The statistics show that the overall average is £25,700 across all subjects for those graduating in 2009-10.

The highest earning courses at Warwick followed the overall trend with Economics (£52,000) in first place as well as Computer Science (£46,800), Business (£43,700) and Maths (£42,000) in the top five

At the other end of scale, people graduating with Creative Arts degrees had the lowest average salaries of just £20,200 five years after graduation.

Creative Arts courses also made up the bottom three places when the earnings of all institutions and courses were pooled together. Graduates from the course at the University Of The Highlands & Islands, Grimsby Institute Of F&HE and the Conservatoire For Dance & Drama earned only £11,600, £11,400 and £10,700 respectively.

The University of Warwick was ranked in the top 10 for 10 out of 17 courses: Computer Science, Business, Maths, Law, Psychology, Physical Sciences, History/Philosophy and was ranked first for Creative Arts.

Also, earnings five years after graduation for all 17 courses listed for Warwick were above average for that subject, apart from Education.

The highest earning courses at Warwick followed the overall trend with Economics (£52,000) in first place as well as Computer Science (£46,800), Business (£43,700) and Maths (£42,000) in the top five.

However, Medicine and Dentistry claimed Warwick’s second place spot with graduates from this course earning £47,700.

As well, despite Economics taking the top spot at the University, the course was still ranked out of the top five for all Economics course earnings, falling in sixth place.

At the other end of scale, people graduating with Creative Arts degrees had the lowest average salaries of just £20,200 five years after graduation

Seven out of 10 of the highest earning courses one year after graduation were Medicine and Dentistry courses, earning between £36,500-£35,900, including courses at Imperial, Brighton and Warwick.

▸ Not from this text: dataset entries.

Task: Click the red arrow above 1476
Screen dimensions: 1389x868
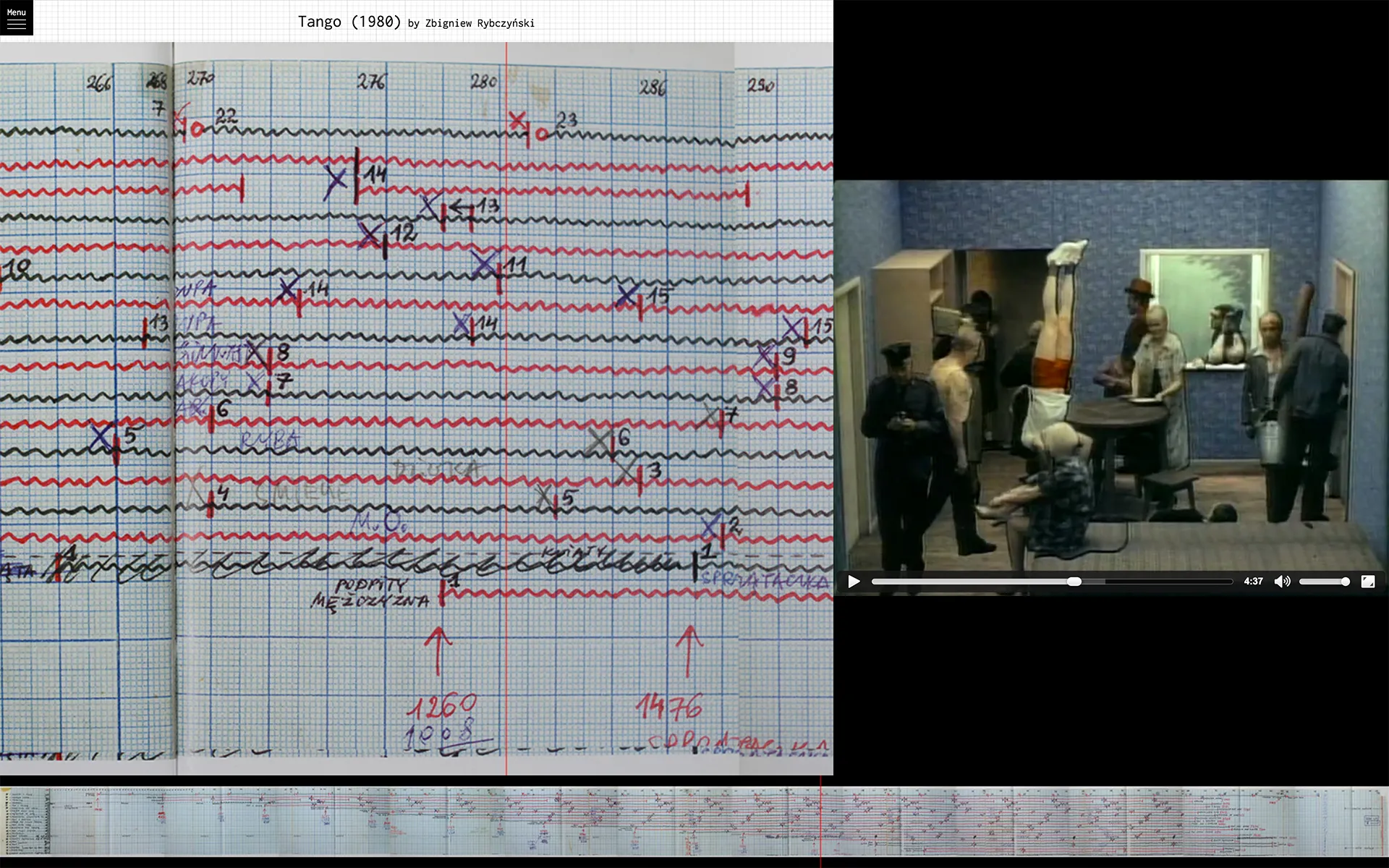Action: click(x=689, y=650)
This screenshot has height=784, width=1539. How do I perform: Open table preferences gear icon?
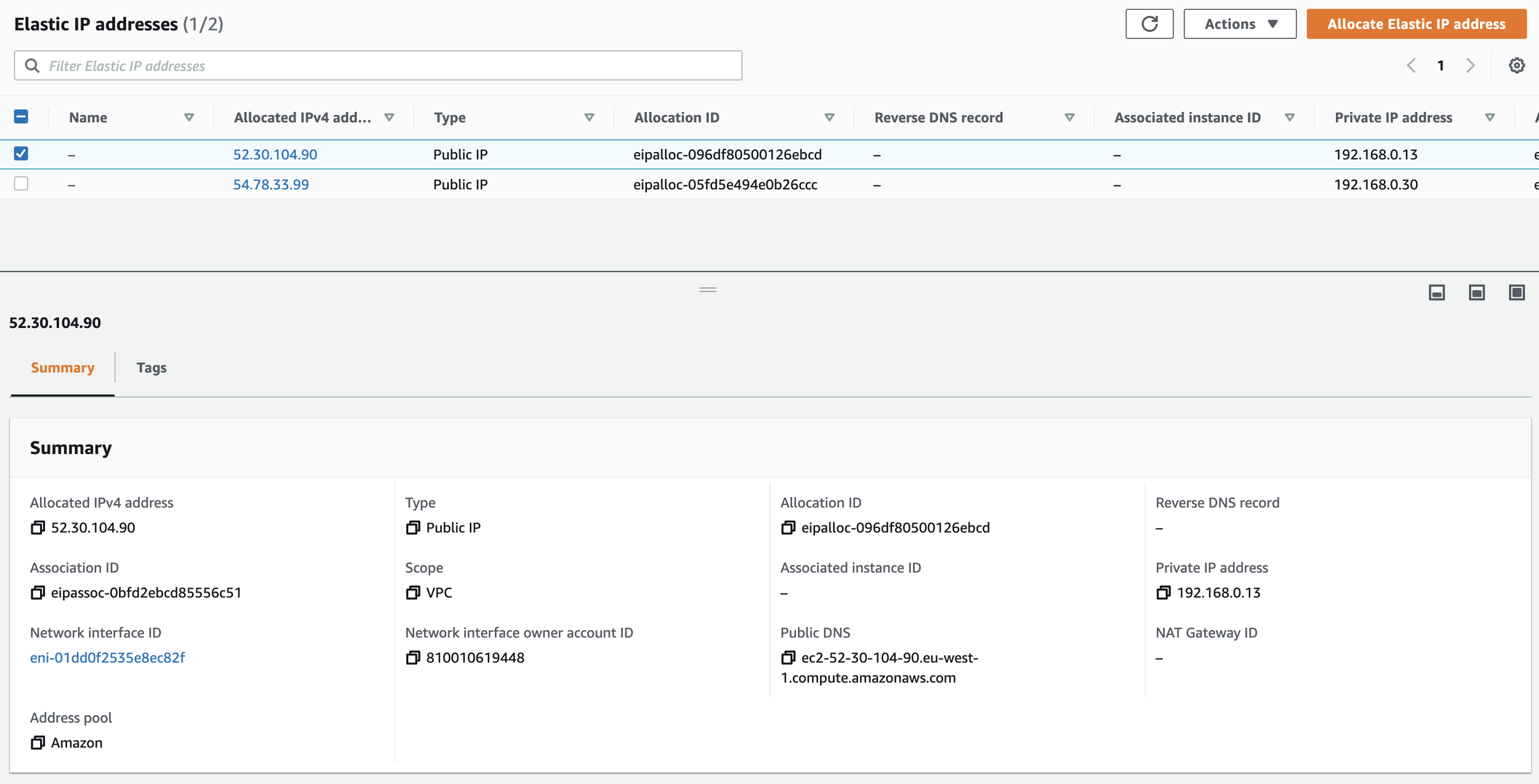point(1516,65)
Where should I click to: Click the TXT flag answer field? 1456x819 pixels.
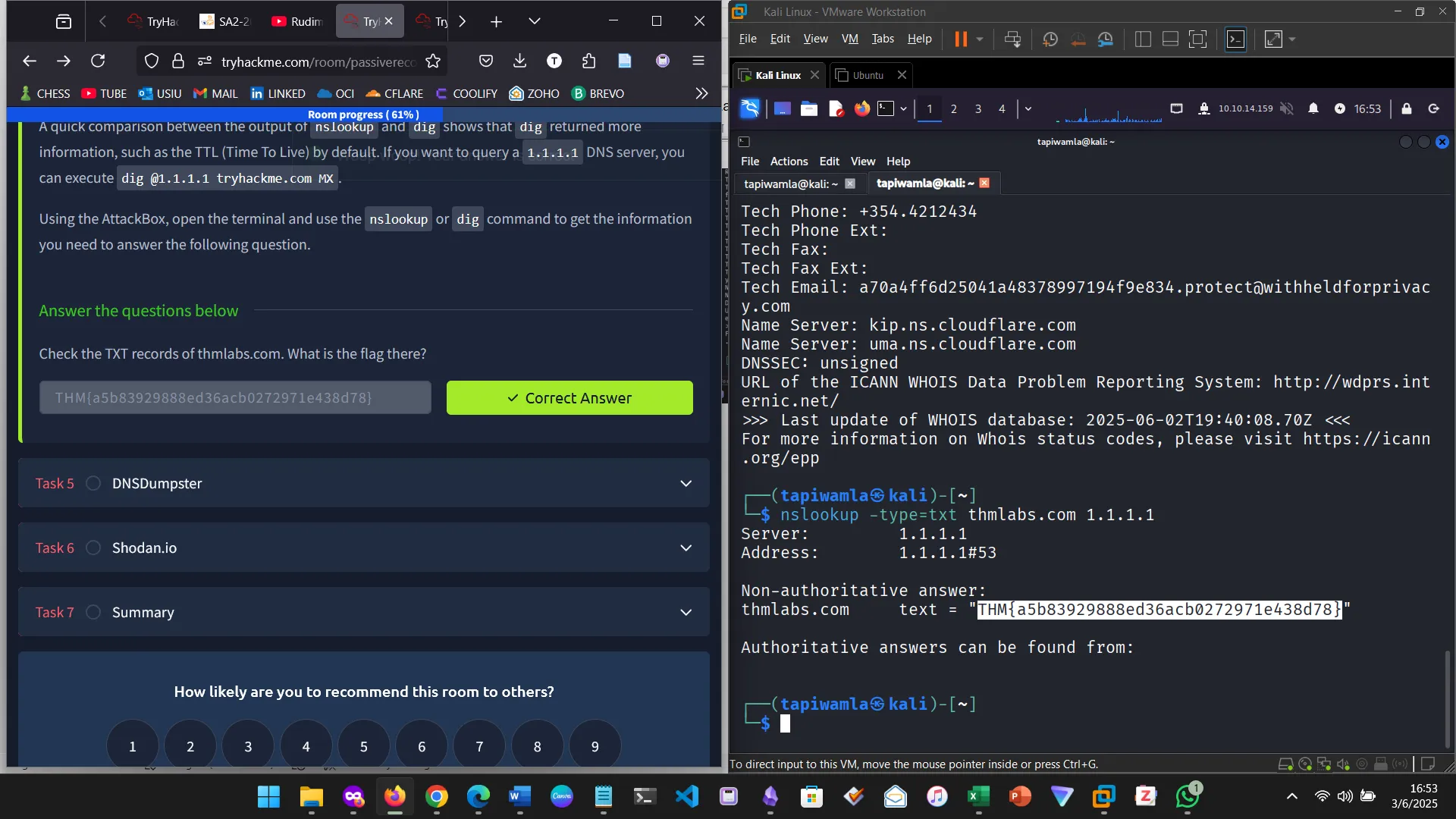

Earlier this year, after an analysis of graduate earnings by the Institute for Fiscal Studies (IFS), universities minister Sam Gyimah claimed there exists a “clutch of underperforming degrees that are not delivering for students” in higher education.

Speaking at the annual conference of the Higher Education Policy Institute, the universities minister said the study showed that universities should take better responsibility for what they offer, “so you are not putting on courses that are cheap to offer, that are threadbare or not as competitive as they could be”.

Alistair Jarvis, chief executive of Universities UK, responded by warning that graduate earnings were also influenced by “regional differences and socioeconomic inequalities”.

This was reiterated by Jack Britton, an author of the IFS’ report and a senior research economist at the IFS, who said: “Family background has an important impact on graduates’ future earnings, but subject and institution choice can be even more important.

“Even when comparing similar graduates, being from the highest socio-economic background adds around 8 percent compared to being from the lowest. Compared to the average university, going to a Russell Group institution adds around 10 percent.”